- **Short problem**: Convert the rows below into a Markdown table with two columns, Number and Content, giving each nonblank line its own number and omitting blank lines.

- - -

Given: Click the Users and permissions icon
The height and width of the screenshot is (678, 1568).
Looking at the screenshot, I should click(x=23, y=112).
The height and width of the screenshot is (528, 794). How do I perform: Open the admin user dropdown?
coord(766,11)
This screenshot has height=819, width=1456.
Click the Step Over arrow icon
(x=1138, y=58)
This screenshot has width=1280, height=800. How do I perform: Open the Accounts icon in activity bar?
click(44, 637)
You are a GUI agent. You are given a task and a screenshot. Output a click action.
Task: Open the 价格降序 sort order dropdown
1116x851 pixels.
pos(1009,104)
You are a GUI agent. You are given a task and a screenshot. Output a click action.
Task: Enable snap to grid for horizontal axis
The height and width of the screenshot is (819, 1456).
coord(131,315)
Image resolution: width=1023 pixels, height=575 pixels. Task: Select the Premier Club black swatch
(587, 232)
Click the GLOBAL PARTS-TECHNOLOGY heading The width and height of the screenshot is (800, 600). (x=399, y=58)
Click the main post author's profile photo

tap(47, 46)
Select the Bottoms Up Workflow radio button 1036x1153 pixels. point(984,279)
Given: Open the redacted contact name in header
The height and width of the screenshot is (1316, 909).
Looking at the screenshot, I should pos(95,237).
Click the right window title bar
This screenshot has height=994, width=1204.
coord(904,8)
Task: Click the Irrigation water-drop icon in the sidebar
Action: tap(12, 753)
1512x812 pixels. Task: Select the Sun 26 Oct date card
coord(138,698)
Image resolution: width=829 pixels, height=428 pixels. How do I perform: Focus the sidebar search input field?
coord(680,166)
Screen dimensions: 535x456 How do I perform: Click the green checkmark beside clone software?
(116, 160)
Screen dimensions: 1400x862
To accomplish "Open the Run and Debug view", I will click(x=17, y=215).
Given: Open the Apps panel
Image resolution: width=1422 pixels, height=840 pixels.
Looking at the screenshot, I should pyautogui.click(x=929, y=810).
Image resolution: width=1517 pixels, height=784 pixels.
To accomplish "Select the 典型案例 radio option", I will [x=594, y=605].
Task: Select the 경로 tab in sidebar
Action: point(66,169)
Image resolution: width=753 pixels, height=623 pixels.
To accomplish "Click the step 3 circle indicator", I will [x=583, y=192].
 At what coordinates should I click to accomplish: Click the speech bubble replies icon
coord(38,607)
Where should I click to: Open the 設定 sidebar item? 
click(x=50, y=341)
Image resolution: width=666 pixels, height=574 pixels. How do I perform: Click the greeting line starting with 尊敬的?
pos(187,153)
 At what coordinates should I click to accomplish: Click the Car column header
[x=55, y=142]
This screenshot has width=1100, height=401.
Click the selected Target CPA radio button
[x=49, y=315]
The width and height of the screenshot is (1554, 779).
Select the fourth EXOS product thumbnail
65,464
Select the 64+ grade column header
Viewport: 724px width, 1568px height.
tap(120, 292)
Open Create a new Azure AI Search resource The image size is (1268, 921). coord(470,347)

- - -

- **Exercise response**:
| Number | Content |
|---|---|
| 1 | Given: Click the Users and permissions icon |
| 2 | The height and width of the screenshot is (678, 1568). |
| 3 | Looking at the screenshot, I should click(x=23, y=112). |
| 4 | The height and width of the screenshot is (528, 794). How do I perform: Open the admin user dropdown? |
| 5 | coord(766,11) |
| 6 | This screenshot has height=819, width=1456. |
| 7 | Click the Step Over arrow icon |
| 8 | (x=1138, y=58) |
| 9 | This screenshot has width=1280, height=800. How do I perform: Open the Accounts icon in activity bar? |
| 10 | click(44, 637) |
| 11 | You are a GUI agent. You are given a task and a screenshot. Output a click action. |
| 12 | Task: Open the 价格降序 sort order dropdown |
| 13 | 1116x851 pixels. |
| 14 | pos(1009,104) |
| 15 | You are a GUI agent. You are given a task and a screenshot. Output a click action. |
| 16 | Task: Enable snap to grid for horizontal axis |
| 17 | The height and width of the screenshot is (819, 1456). |
| 18 | coord(131,315) |
| 19 | Image resolution: width=1023 pixels, height=575 pixels. Task: Select the Premier Club black swatch |
| 20 | (587, 232) |
| 21 | Click the GLOBAL PARTS-TECHNOLOGY heading The width and height of the screenshot is (800, 600). (x=399, y=58) |
| 22 | Click the main post author's profile photo |
| 23 | tap(47, 46) |
| 24 | Select the Bottoms Up Workflow radio button 1036x1153 pixels. point(984,279) |
| 25 | Given: Open the redacted contact name in header |
| 26 | The height and width of the screenshot is (1316, 909). |
| 27 | Looking at the screenshot, I should pos(95,237). |
| 28 | Click the right window title bar |
| 29 | This screenshot has height=994, width=1204. |
| 30 | coord(904,8) |
| 31 | Task: Click the Irrigation water-drop icon in the sidebar |
| 32 | Action: tap(12, 753) |
| 33 | 1512x812 pixels. Task: Select the Sun 26 Oct date card |
| 34 | coord(138,698) |
| 35 | Image resolution: width=829 pixels, height=428 pixels. How do I perform: Focus the sidebar search input field? |
| 36 | coord(680,166) |
| 37 | Screen dimensions: 535x456 How do I perform: Click the green checkmark beside clone software? |
| 38 | (116, 160) |
| 39 | Screen dimensions: 1400x862 |
| 40 | To accomplish "Open the Run and Debug view", I will click(x=17, y=215). |
| 41 | Given: Open the Apps panel |
| 42 | Image resolution: width=1422 pixels, height=840 pixels. |
| 43 | Looking at the screenshot, I should pyautogui.click(x=929, y=810). |
| 44 | Image resolution: width=1517 pixels, height=784 pixels. |
| 45 | To accomplish "Select the 典型案例 radio option", I will [x=594, y=605]. |
| 46 | Task: Select the 경로 tab in sidebar |
| 47 | Action: point(66,169) |
| 48 | Image resolution: width=753 pixels, height=623 pixels. |
| 49 | To accomplish "Click the step 3 circle indicator", I will [x=583, y=192]. |
| 50 |  At what coordinates should I click to accomplish: Click the speech bubble replies icon |
| 51 | coord(38,607) |
| 52 | Where should I click to: Open the 設定 sidebar item?  |
| 53 | click(x=50, y=341) |
| 54 | Image resolution: width=666 pixels, height=574 pixels. How do I perform: Click the greeting line starting with 尊敬的? |
| 55 | pos(187,153) |
| 56 |  At what coordinates should I click to accomplish: Click the Car column header |
| 57 | [x=55, y=142] |
| 58 | This screenshot has width=1100, height=401. |
| 59 | Click the selected Target CPA radio button |
| 60 | [x=49, y=315] |
| 61 | The width and height of the screenshot is (1554, 779). |
| 62 | Select the fourth EXOS product thumbnail |
| 63 | 65,464 |
| 64 | Select the 64+ grade column header |
| 65 | Viewport: 724px width, 1568px height. |
| 66 | tap(120, 292) |
| 67 | Open Create a new Azure AI Search resource The image size is (1268, 921). coord(470,347) |